Mortimer v Goldwind Australia Pty Ltd

Case

[2013] NSWSC 143

01 March 2013


Supreme Court


New South Wales

Medium Neutral Citation: Mortimer v Goldwind Australia Pty Ltd [2013] NSWSC 143
Hearing dates:14/12/2012
Decision date: 01 March 2013
Jurisdiction:Common Law
Before: Rothman J
Decision:

(1)Pursuant to the provisions of Uniform Civil Procedure Rules, rule 13.4, the amended summons filed 14 September 2012 be summarily dismissed;

(2)The proceedings be dismissed;

(3)The plaintiff shall pay the defendant's costs of and incidental to the proceedings, as agreed or assessed.

Catchwords: ADMINISTRATIVE LAW - practice and procedure - summary dismissal - no reasonable cause of action - proceedings dismissed
Legislation Cited: Aboriginal Land Rights Act 1983
Civil Procedure Act 2005
Environmental Planning and Assessment Act 1979
Land and Environment Act 1979
Native Title (New South Wales) Act 1994
Supreme Court Act 1970
Uniform Civil Procedure Rules 2005
Cases Cited: Cox v Journeaux (No 2) [1935] HCA 48; (1935) 52 CLR 713
General Steel Industries Inc v Commissioner for Railways (NSW) [1964] HCA 69; (1964) 112 CLR 125
Kirk v Industrial Relations Commission (NSW) [2010] HCA 1; (2010) 239 CLR 531
Peter Kent Development Pty Ltd v ANZ Banking Group Ltd [1980] NSWSC 1
Re Jarman; ex parte Cook (No 1) [1997] HCA 13; (1997) 188 CLR 595
Category:Principal judgment
Parties: Shane John Mortimer (Plaintiff)
Goldwind Australia Pty Ltd (Defendant)
Representation: Counsel:
Self represented (Plaintiff)
H P Irish (Defendant)
Solicitors:
Self represented (Plaintiff)
K&L Gates (Defendant)
File Number(s):2012/266757
Publication restriction:None

Judgment

  1. HIS HONOUR: By amended summons filed 14 September 2012, the plaintiff, Shane John Mortimer, seeks an order stopping Goldwind Australia Pty Ltd from developing the proposed Gullen Range Wind Farm for so long as Goldwind Australia Pty Ltd have not performed due diligence in relation to Native Title under the Native Title (New South Wales) Act 1994 and under common law. I take this reference to legislation by Mr Mortimer to be a reference to both New South Wales and Commonwealth legislation dealing with native title.

  1. Mr Mortimer is an Aboriginal Elder of the Ngambri who asserts a claim to lands neighbouring the Gullen Range Wind Farm (hereinafter "the Development").

  1. By motion, notice of which was filed and served on 19 September 2012, the defendant Goldwind Australia Pty Ltd (hereinafter "Goldwind") seeks summary dismissal of the summons, pursuant to Rule 13.4 of the Uniform Civil Procedure Rules 2005 ("UCPR"). In the alternative, Goldwind move for the proceedings to be transferred to the Land and Environment Court pursuant to s 72(1) of the Land and Environment Court Act 1979 or s 149B of the Civil Procedure Act 2005. Goldwind also seeks costs.

Facts

  1. On 26 June 2009 a company called Gullen Range Wind Farm Pty Ltd obtained approval under Part 3A of the Environmental Planning and Assessment Act 1979 ("EPA Act") from the New South Wales Minister for Planning for the construction of a wind farm comprising 84 turbines and ancillary facilities on land in the Gullen Range, which is part of the Southern Tablelands of New South Wales.

  1. Objection to the approval could be lodged and a person who objected to a development, if dissatisfied with the decision of the consent authority, was and is entitled to appeal any approval.

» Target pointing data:
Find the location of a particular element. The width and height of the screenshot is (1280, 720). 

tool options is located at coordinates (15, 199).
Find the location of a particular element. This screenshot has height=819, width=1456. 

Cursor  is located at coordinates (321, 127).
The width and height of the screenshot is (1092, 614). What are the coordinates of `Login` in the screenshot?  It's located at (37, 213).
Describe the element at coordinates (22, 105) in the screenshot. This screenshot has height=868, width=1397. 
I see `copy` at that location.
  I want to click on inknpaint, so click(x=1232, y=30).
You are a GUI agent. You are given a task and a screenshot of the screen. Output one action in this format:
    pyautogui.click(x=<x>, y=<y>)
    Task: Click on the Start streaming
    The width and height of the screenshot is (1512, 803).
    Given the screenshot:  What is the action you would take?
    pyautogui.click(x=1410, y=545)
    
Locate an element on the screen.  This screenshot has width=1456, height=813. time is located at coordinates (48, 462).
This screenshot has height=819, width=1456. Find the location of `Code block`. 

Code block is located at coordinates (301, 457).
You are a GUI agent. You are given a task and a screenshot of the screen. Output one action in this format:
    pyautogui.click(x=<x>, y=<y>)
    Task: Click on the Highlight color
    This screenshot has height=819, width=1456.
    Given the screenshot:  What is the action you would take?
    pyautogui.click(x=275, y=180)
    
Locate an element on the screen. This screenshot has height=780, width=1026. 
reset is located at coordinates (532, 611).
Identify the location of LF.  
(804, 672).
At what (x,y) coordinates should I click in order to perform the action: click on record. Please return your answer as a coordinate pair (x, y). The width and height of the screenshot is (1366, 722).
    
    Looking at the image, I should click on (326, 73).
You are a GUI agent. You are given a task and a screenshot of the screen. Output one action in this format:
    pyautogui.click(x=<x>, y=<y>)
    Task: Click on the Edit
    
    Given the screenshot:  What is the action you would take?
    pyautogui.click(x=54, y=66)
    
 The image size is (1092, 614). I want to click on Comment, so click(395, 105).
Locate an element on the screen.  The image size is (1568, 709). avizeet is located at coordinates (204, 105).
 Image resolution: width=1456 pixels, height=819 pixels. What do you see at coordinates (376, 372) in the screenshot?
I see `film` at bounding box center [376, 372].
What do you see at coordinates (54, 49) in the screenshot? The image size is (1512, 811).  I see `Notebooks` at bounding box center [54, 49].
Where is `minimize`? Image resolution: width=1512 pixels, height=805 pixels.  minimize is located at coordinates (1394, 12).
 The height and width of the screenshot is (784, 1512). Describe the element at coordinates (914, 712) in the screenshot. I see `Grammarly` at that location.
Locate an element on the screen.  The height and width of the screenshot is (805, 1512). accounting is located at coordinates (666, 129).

» GIVEN INSTRUCTION: Continue the Mortimer v Goldwind judgment from the point where it ends.

» EXERCISE RESPONSE:
  1. In 2009, by virtue of the appeal provisions in the EPA Act, owners of adjoining land instituted an appeal in the Land and Environment Court against the Minister's approval of the project. Mr Mortimer had not objected to the Development and was not an appellant.

  1. The aforementioned appeal was heard by two Commissioners of the Land and Environment Court in November and December 2009. The Commissioners of the Court delivered judgment on 7 May 2010 and granted approval to the project, subject to conditions, which altered the conditions imposed by the Minister.

  1. Section 5.1.2 of the Project Application, upon which the Minister's approval and the Land and Environment Court judgment is, in part, based, provides:

"The Aboriginal Heritage Project would be conducted in accordance with the requirements of NSW DEC Aboriginal Cultural Heritage Standards and Guidelines Kit (NPWS draft 1997). In addition the study will be undertaken following the new requirements for Community Consultation - Interim Guidelines for Aboriginal Community Consultation - Requirements for Applicants. Accordingly, the study would include:
      • Consultation requirements including Notification and Registration of Interests and Preparation of Assessment;
      • Consultation with relevant Aboriginal organisations;
      • A review of heritage listings and relevant literature;
      • A synthesis of local and original archaeology;
      • A comprehensive field survey of the zones of proposed impact conducted in accordance with the NSW DEC Aboriginal Cultural Heritage Standards and Guidelines Kit (NPWS draft 1997);
      • A significance assessment of cultural heritage sites located within the study area;
      • An assessment of whether or not further archaeological investigations are required;
      • Recommendations for the mitigation and management of cultural heritage based on the results of the investigation, significance assessment and a consideration of the impacts of the proposed activities; and
      • Provision of a draft document to registered Aboriginal stakeholders."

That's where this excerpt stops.